Литмир - Электронная Библиотека

– И что же тут, по-твоему, в порядке?!

Мауд нервничает. Так дело не пойдет.

– Будем переживать, наляпаем ошибок.

– Ни в коем случае. Все должно быть правильно. Я всю жизнь к этому стремилась. Быть хорошей, никого не обижать, не лгать… Девочку с трубой распечатаешь?

– Зачем?

– Будто это Хана… Она была пухленькой.

– Мауд, что мы сдаем?

– Память, – ответила она, не отрывая глаз от дерева-трубы и ветки-пламени. – Ханичка сидела на горшке, прикрывая ноги юбочкой. Как ни уговаривала ее мама, что здесь все свои, она стеснялась. У печки сидела госпожа Штейн, варила из какого-то суррогата кофе и с блаженной улыбкой дымила какой-то дрянью, закрученной в газету. Она не смотрела на Ханичку, но девочке-то каково?

– Мауд, мы заполняем формуляры в надежде на то, что отыщутся родственники или знакомые. Возможно, и снимок Ханички найдется. Рисунок девочки с трубой тут не поможет.

– А как мы узнаем, найдется он или нет?

Тогда у меня не было ответа. Теперь все компьютеризировано. Но снимок Ханички так и не появился на сайте holocaust.cz. Моравский архив пока еще не разобран.

– Почему ты не показала этот рисунок на выставке?

– Их четыре с половиной тысячи…

– Господи, – вздохнула Мауд, – что же делать?

– Идти по списку. Кто следующий?

– Хана Карплюс из Брно. Ее цветы я видела. На выставке. Рядом с цветами Фридл. Ой, они в одном транспорте, 6 октября. Ужасно… Невозможно представить… Только что они вместе рисовали цветы и теперь въезжают в смерть.
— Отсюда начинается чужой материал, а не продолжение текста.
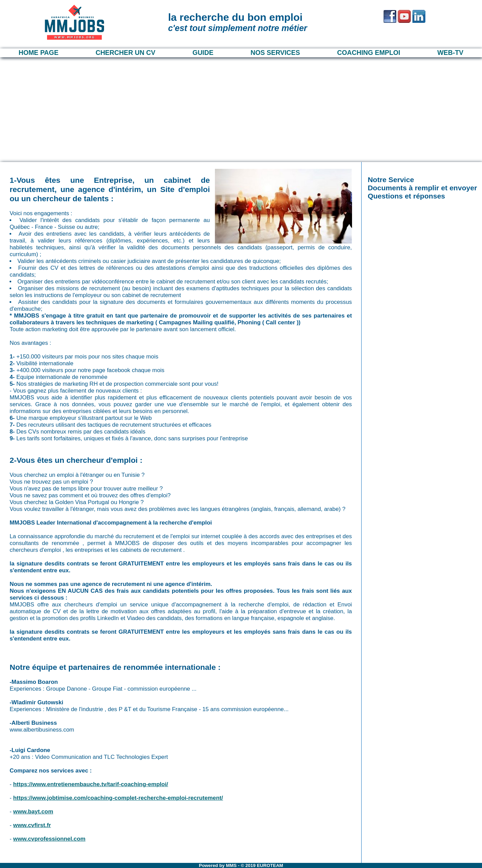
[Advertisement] (241, 108)
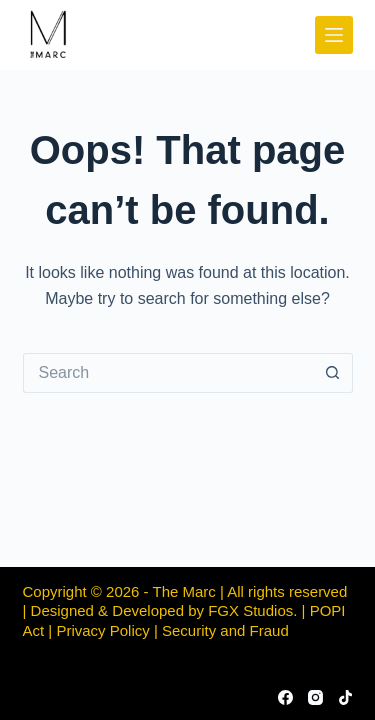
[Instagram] (315, 697)
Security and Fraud (225, 630)
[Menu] (334, 35)
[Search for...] (168, 373)
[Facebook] (285, 697)
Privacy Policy (102, 630)
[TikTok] (345, 697)
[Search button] (333, 373)
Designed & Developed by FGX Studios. (164, 610)
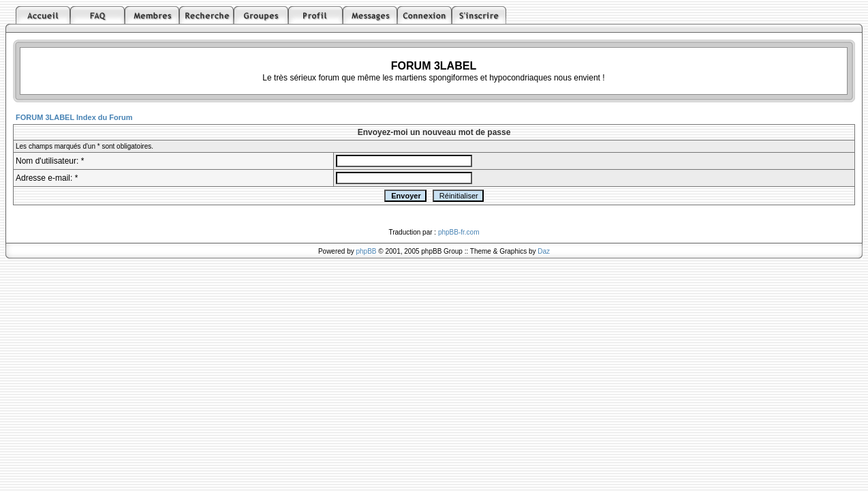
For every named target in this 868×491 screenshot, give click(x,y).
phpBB (367, 251)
Может, Яэль правильно сделала, уйдя из этого поганого мира по собственному желанию? Ведь и мой отец поступил в Терезине точно так же. Но какую надо иметь решимость… У меня был такой момент… Все. Молчу. Приклеивай! Правда, она тут совсем крошечная… Годика три.

«Ханичка Карплюс – моя дальняя родственница из Брно. Ее мама умерла в Терезине, а она осталась с отцом, весьма несимпатичным. Он работал в огороде, а бедная Ханичка была бледная и тощая. В этой ветви нашего семейного древа было много талантливых художников, у Ханички, как мне кажется, были художественные задатки».

– Про задатки отрежь.

Отрезала.

– А может, нехорошо говорить, что отец был несимпатичным? Ведь он тоже погиб…

– Да, в Дахау.

– Тогда отрежь «весьма несимпатичным».

Отрезала.

– То, что отец работал в огороде, а дочь голодала…

– Но ведь это правда.

– Правда. Но он-то погиб…

На этом застряли. Мауд решила убрать отовсюду собственные суждения. Будущим исследователям нужны факты, а не оценки.
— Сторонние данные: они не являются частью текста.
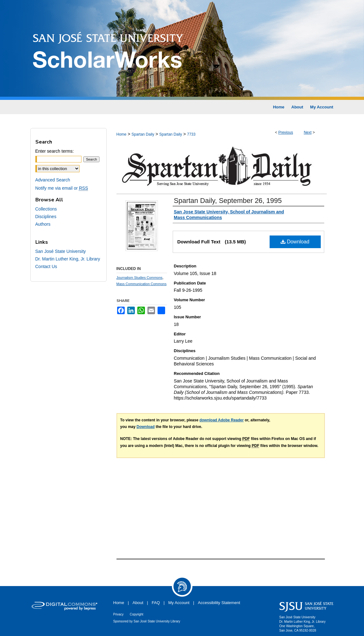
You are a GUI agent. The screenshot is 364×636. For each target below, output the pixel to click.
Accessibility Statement (219, 602)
Мауд занялась цензурой, я – борщом. Подкрепившись, мы принялись за дело.

Эва Киршнер. Фото у меня есть.

– Откуда?

– Я навещала ее родную сестру в Праге, Рене. Милая, сухонькая, – хотела сказать «старушка», но, взглянув на Мауд, назвала ее «дамой в возрасте». – В квартире Рене все блестит. У входа надо снять обувь и поставить на газету, чтобы не испачкать полы. Поила меня чаем, надарила кучу фотографий…

Что-то не так. Мауд поджала губу, сощурилась.
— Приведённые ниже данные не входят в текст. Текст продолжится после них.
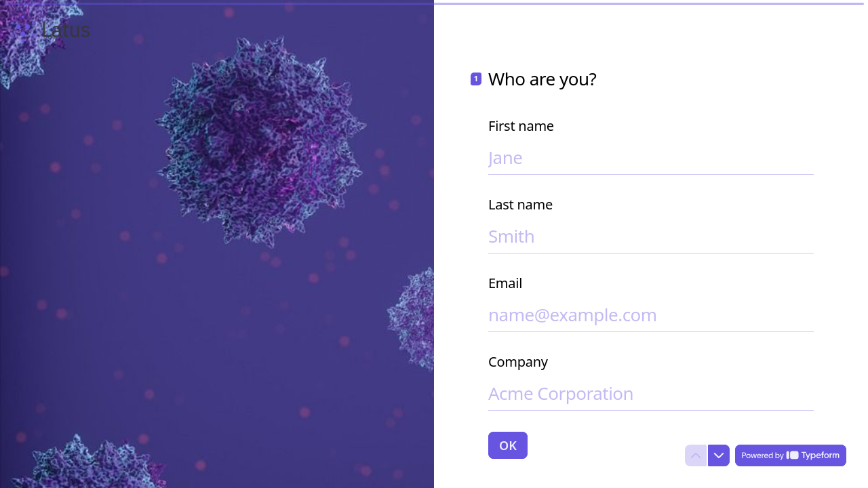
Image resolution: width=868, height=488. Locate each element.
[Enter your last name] (651, 236)
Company (518, 362)
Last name (520, 205)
– Обманщица, – процедила она сквозь зубы. – Ты не читала того, что я тебе присылала! Прочти хоть сейчас!

«Рене и Эва Киршнер из Брно. Старшая, Рене, жила с нами в 25‐й комнате, и Эва с мамой часто приходили ее навещать. Рене была очень инфантильной и нуждалась в постоянной опеке. Когда начались осенние транспорты, вся семья числилась в списках. В последний момент во дворе Гамбургских казарм Рене узнала, что ее оставили в Терезине, поскольку она работала в огороде. Рене рыдала. Она не хотела разлучаться с семьей. В мае 1945‐го пронеслись слухи, что отец Рене выжил. Но они не подтвердились. В последний раз я видела Рене в Брно на курсах молодых сионистов. С тех пор ищу ее по свету и не могу найти».

Да, это я упустила. Но можно загладить вину, если, конечно, повезет. Рене отозвалась после первого же сигнала. Передав Мауд трубку, я вышла на балкон.

Жирный фикус щебетал птичьими голосами. Хор скворцов напоминал болельщиков футбола – солист выкрикивал лозунг, и все разом его подхватывали. Но тут команда противников с другого дерева подняла гвалт, освистанный фикус напыжился и вытолкнул из своей кроны летучее братство. В громогласном щебете звучала неподдельная ярость. Птиц не примирить, зато Мауд сияет.

– У Ренки есть внуки! А не работай она тогда в огороде, не было бы ни ее, ни внуков. Она обещала приехать. Закатим сабантуй!

– Прямо сейчас и закатим.

Я врубила Битлз. «Эй, Джуд!» Мауд танцевала и хохотала. Как девчонка. Совсем другая Мауд. Не серая мышь.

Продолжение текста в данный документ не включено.